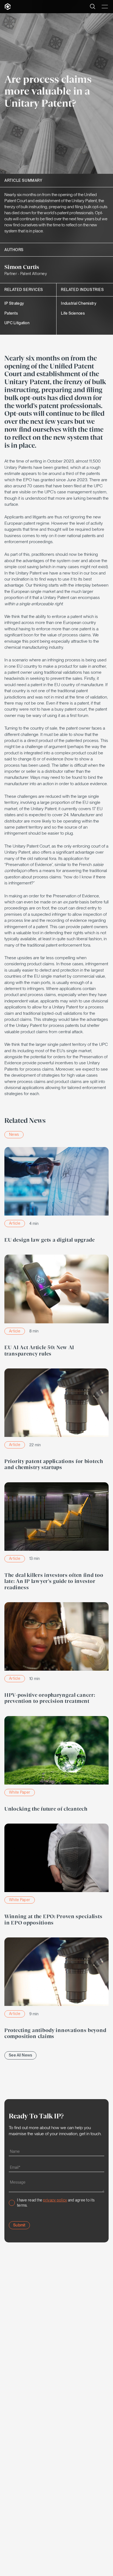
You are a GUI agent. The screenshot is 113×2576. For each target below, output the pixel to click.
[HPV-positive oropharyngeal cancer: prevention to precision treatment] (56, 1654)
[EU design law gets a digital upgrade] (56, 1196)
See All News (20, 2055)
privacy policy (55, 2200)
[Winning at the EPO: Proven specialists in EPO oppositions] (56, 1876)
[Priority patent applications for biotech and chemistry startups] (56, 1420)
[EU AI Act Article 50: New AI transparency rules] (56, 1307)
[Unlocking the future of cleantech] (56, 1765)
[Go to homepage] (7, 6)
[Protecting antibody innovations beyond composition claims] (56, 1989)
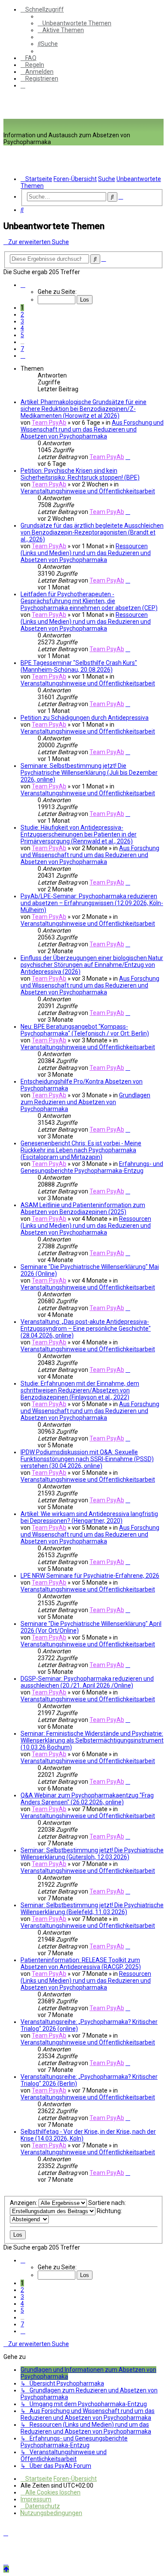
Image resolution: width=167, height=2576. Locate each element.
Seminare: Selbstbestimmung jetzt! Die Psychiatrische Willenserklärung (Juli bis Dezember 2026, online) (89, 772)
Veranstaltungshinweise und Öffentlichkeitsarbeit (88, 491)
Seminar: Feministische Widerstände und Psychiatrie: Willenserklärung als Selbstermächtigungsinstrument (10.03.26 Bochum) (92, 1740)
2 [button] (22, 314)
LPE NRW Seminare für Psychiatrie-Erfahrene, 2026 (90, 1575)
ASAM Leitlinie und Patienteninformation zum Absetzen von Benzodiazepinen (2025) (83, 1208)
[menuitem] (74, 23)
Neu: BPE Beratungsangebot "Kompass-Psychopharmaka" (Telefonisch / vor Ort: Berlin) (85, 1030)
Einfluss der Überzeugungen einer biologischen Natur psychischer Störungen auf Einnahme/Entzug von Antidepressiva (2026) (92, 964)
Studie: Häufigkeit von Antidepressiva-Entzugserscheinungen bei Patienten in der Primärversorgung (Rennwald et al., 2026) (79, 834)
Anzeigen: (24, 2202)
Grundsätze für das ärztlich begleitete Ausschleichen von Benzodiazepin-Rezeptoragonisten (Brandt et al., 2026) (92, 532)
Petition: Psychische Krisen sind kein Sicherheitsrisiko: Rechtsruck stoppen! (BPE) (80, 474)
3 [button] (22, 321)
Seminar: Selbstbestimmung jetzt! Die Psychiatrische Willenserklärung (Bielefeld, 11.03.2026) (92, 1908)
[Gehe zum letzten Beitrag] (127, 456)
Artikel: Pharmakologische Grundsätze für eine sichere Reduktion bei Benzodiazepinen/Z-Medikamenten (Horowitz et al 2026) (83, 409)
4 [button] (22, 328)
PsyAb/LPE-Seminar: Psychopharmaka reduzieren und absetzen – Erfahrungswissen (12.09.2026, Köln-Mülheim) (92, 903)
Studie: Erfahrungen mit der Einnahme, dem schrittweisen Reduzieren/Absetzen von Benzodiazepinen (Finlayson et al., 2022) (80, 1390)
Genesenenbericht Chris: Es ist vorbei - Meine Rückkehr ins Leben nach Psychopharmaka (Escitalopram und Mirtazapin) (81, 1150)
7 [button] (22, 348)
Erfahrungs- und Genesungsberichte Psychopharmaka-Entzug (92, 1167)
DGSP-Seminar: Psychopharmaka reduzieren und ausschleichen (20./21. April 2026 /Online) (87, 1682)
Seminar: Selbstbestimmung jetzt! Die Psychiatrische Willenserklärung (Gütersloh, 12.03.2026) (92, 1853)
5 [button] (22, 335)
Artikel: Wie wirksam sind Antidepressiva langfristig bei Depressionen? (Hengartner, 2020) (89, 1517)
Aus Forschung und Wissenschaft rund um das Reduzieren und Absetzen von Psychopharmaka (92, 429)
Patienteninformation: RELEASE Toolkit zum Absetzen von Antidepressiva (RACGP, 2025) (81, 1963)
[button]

# Instructions for the task:
In the listing above, find the line holding "Seminar: Feministische Widerstände" and the line holding "[Gehe zum letzten Beitrag] (127, 456)", then output those two lines and every line between them exactly.

# Answer to this problem:
Seminar: Feministische Widerstände und Psychiatrie: Willenserklärung als Selbstermächtigungsinstrument (10.03.26 Bochum) (92, 1740)
2 [button] (22, 314)
LPE NRW Seminare für Psychiatrie-Erfahrene, 2026 (90, 1575)
ASAM Leitlinie und Patienteninformation zum Absetzen von Benzodiazepinen (2025) (83, 1208)
[menuitem] (74, 23)
Neu: BPE Beratungsangebot "Kompass-Psychopharmaka" (Telefonisch / vor Ort: Berlin) (85, 1030)
Einfluss der Überzeugungen einer biologischen Natur psychischer Störungen auf Einnahme/Entzug von Antidepressiva (2026) (92, 964)
Studie: Häufigkeit von Antidepressiva-Entzugserscheinungen bei Patienten in der Primärversorgung (Rennwald et al., 2026) (79, 834)
Anzeigen: (24, 2202)
Grundsätze für das ärztlich begleitete Ausschleichen von Benzodiazepin-Rezeptoragonisten (Brandt et al., 2026) (92, 532)
Petition: Psychische Krisen sind kein Sicherheitsrisiko: Rechtsruck stoppen! (BPE) (80, 474)
3 [button] (22, 321)
Seminar: Selbstbestimmung jetzt! Die Psychiatrische Willenserklärung (Bielefeld, 11.03.2026) (92, 1908)
[Gehe zum letzten Beitrag] (127, 456)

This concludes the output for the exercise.